━━━━━ Provided information ━━━━━
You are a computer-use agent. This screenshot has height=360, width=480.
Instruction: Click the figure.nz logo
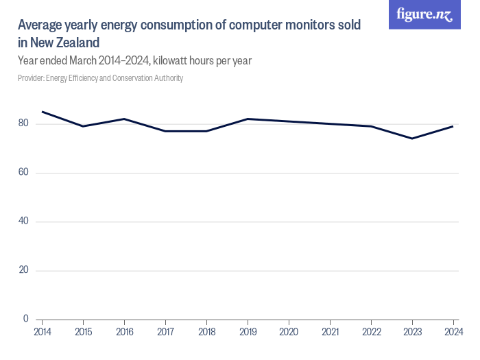pyautogui.click(x=424, y=15)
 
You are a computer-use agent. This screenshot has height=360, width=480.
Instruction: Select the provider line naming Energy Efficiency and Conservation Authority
pyautogui.click(x=100, y=78)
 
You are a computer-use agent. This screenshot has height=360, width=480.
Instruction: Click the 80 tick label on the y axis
pyautogui.click(x=23, y=123)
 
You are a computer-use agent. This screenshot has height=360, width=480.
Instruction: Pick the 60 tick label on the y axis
pyautogui.click(x=23, y=172)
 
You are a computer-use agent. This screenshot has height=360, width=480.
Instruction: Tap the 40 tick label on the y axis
pyautogui.click(x=23, y=221)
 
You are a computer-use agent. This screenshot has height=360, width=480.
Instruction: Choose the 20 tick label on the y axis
pyautogui.click(x=23, y=270)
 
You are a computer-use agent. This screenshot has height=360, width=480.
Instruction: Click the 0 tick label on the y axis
pyautogui.click(x=26, y=319)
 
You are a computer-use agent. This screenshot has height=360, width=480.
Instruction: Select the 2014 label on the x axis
pyautogui.click(x=42, y=332)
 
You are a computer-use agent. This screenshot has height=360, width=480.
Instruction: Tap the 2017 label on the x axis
pyautogui.click(x=165, y=332)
━━━━━
Required task: Give the material above as a Markdown table with the columns Row and Material line, one numbered row for each line. Skip blank lines and leave out the pictures.

Expected answer:
| Row | Material line |
|---|---|
| 1 | You are a computer-use agent. This screenshot has height=360, width=480. |
| 2 | Instruction: Click the figure.nz logo |
| 3 | pyautogui.click(x=424, y=15) |
| 4 | You are a computer-use agent. This screenshot has height=360, width=480. |
| 5 | Instruction: Select the provider line naming Energy Efficiency and Conservation Authority |
| 6 | pyautogui.click(x=100, y=78) |
| 7 | You are a computer-use agent. This screenshot has height=360, width=480. |
| 8 | Instruction: Click the 80 tick label on the y axis |
| 9 | pyautogui.click(x=23, y=123) |
| 10 | You are a computer-use agent. This screenshot has height=360, width=480. |
| 11 | Instruction: Pick the 60 tick label on the y axis |
| 12 | pyautogui.click(x=23, y=172) |
| 13 | You are a computer-use agent. This screenshot has height=360, width=480. |
| 14 | Instruction: Tap the 40 tick label on the y axis |
| 15 | pyautogui.click(x=23, y=221) |
| 16 | You are a computer-use agent. This screenshot has height=360, width=480. |
| 17 | Instruction: Choose the 20 tick label on the y axis |
| 18 | pyautogui.click(x=23, y=270) |
| 19 | You are a computer-use agent. This screenshot has height=360, width=480. |
| 20 | Instruction: Click the 0 tick label on the y axis |
| 21 | pyautogui.click(x=26, y=319) |
| 22 | You are a computer-use agent. This screenshot has height=360, width=480. |
| 23 | Instruction: Select the 2014 label on the x axis |
| 24 | pyautogui.click(x=42, y=332) |
| 25 | You are a computer-use agent. This screenshot has height=360, width=480. |
| 26 | Instruction: Tap the 2017 label on the x axis |
| 27 | pyautogui.click(x=165, y=332) |